Looking at results we experience in the market each day, I would say this is not the case. What is often lacking is focus, discipline and accountability, hence why the planning process often requires an external facilitator.
Back to fundamentals to address the “should”
Most of my career has involved taking companies from “here” to “there” through delivery of a strategic plan. I am perceived as helping a few companies along the way, with my LinkedIn connections considering “business strategy” as my most endorse-able skill. I find this interesting as strategy has not been something I have “strategically” set out to cultivate, but has just happened.
I am now in a position to see if their sentiments are validated as I take my own medicine in a strategic planning process with two organisations I am involved in, one a digital agency and the other a not-for-profit youth engagement program. My review here of the fundamentals is in part to address a feeling that I “should” by now know the best approach.

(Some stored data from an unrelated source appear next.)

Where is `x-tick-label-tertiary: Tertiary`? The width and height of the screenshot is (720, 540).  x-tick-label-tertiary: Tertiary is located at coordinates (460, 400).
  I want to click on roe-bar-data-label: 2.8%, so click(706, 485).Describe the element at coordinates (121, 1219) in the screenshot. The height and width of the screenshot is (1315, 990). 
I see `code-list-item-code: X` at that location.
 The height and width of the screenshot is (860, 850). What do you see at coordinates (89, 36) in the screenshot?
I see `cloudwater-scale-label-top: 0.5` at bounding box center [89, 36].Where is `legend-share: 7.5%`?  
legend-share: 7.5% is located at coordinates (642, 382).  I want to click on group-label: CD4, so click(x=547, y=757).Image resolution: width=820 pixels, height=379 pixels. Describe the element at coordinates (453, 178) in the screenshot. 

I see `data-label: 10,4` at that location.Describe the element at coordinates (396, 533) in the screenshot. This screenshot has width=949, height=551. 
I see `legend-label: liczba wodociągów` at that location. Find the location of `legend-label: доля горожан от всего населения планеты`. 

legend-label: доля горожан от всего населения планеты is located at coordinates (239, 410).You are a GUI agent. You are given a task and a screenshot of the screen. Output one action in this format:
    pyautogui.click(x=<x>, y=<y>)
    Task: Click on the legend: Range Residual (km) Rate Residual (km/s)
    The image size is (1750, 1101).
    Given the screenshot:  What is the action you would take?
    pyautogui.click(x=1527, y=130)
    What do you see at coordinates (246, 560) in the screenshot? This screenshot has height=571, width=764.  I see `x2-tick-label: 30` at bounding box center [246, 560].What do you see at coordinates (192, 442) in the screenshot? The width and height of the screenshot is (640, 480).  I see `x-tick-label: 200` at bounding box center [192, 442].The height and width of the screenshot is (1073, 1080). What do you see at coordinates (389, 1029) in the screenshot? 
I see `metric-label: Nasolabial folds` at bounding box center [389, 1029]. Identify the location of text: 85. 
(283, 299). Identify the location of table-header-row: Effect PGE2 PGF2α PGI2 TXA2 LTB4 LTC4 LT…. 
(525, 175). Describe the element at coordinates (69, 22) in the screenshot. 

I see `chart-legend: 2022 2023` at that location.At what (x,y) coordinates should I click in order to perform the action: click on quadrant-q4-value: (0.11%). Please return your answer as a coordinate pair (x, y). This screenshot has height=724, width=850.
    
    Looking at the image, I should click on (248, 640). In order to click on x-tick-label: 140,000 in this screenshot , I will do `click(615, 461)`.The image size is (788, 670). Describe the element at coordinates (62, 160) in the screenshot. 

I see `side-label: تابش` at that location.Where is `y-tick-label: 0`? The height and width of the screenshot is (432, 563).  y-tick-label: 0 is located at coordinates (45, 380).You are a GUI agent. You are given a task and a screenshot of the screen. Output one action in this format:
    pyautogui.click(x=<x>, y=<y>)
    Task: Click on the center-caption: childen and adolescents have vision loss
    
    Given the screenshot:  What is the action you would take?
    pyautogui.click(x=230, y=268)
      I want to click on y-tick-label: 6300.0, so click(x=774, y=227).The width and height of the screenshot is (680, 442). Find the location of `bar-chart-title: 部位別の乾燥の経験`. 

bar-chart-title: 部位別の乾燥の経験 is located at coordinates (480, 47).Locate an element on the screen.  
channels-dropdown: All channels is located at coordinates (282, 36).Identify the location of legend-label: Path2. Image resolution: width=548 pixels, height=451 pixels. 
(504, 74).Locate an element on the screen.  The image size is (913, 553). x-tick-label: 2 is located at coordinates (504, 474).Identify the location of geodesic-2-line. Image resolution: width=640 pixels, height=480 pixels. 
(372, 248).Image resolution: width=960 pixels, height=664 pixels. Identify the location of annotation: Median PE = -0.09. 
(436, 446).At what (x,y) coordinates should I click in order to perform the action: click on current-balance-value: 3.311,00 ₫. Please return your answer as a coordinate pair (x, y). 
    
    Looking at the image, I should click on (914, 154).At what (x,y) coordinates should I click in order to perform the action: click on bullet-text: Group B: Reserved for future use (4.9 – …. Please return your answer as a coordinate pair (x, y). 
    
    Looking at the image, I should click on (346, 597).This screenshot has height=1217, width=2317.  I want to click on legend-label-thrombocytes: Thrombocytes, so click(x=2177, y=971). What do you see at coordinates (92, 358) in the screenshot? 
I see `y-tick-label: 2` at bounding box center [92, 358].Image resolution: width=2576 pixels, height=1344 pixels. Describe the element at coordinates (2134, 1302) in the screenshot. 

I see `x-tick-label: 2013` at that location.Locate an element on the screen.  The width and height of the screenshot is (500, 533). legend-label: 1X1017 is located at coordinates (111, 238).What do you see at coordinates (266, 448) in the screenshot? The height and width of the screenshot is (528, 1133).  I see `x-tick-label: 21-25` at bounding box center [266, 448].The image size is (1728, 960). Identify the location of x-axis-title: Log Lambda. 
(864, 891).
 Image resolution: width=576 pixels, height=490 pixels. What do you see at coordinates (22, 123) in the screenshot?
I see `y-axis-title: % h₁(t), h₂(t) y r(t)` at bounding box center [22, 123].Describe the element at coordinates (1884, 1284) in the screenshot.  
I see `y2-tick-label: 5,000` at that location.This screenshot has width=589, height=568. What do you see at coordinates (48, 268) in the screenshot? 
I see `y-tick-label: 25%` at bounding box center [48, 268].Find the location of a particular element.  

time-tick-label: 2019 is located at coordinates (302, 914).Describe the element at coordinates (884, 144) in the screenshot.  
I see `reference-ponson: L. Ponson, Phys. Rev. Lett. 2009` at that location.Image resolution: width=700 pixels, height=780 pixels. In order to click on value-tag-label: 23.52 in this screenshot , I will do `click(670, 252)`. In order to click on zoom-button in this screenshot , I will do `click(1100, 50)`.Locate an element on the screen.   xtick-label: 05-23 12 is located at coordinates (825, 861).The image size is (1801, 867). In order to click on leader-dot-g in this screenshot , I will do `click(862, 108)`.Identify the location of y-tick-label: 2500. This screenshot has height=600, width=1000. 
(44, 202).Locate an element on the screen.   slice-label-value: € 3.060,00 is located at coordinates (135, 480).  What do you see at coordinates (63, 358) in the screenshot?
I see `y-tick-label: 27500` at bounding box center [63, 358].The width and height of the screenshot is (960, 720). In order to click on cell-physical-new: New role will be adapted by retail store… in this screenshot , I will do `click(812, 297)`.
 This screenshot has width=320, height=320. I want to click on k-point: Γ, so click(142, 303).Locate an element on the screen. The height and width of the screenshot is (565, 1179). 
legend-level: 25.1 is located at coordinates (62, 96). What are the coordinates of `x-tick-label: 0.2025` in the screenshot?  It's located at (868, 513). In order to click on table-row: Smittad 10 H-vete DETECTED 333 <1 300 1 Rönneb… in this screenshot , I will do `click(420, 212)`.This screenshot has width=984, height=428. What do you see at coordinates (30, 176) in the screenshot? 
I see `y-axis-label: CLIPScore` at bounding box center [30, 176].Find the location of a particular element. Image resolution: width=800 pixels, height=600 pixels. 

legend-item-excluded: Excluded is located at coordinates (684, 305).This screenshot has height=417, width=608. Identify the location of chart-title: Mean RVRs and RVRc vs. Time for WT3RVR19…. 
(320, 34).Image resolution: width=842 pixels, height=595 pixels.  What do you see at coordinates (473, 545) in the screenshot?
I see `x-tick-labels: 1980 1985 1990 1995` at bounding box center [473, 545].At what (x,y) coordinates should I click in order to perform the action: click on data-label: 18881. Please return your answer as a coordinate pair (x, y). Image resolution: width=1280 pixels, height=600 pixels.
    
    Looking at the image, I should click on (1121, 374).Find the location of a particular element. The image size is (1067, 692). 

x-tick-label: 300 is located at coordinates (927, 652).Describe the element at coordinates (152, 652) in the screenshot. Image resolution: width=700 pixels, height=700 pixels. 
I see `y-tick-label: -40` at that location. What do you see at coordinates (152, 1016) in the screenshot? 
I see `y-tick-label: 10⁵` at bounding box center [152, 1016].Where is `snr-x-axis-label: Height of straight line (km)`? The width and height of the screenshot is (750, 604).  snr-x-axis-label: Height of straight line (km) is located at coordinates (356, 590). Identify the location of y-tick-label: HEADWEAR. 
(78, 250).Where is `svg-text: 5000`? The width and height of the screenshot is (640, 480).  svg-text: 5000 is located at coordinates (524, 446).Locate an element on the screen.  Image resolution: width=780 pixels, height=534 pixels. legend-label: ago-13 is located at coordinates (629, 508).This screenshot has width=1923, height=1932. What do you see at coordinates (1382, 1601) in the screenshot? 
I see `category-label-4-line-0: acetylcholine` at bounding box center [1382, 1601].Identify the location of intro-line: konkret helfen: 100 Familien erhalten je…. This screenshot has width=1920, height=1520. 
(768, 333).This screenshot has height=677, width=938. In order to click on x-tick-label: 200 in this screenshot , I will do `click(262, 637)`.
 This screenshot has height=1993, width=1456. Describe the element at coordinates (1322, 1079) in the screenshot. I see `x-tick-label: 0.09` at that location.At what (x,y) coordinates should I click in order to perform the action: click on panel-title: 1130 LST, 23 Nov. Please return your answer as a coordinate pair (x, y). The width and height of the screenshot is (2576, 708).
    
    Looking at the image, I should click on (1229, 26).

Strategy is often defined in hindsight with the outcomes already realised. It is as if academic prescriptions of planning processes are deemed either unwieldy or irrelevant by many business leaders. Rather than a formal strategic planning process, leaders make decisions based upon gut instinct and experience, then support those decisions with a strategic statement.
The downside of this approach is that it relies on the charisma and communication skills of the leader to maintain motivation and momentum. The larger an organisation gets, the more impossible this becomes, thus mandating a more formal, structured and collaborative strategic planning process. A strategic planning process also helps executives who have a propensity to drop down into tactics or remain higher up in vision.
The number of competing priorities can have organisational leaders feeling like they are operating in a whirlwind. Strategic planning helps consolidate those competing priorities into five or six strategies that justify why we do some things and explain why we don’t do others at this time. It also brings everyone on the same page and addresses feelings that leaders “should” know the next step in a constantly changing situation.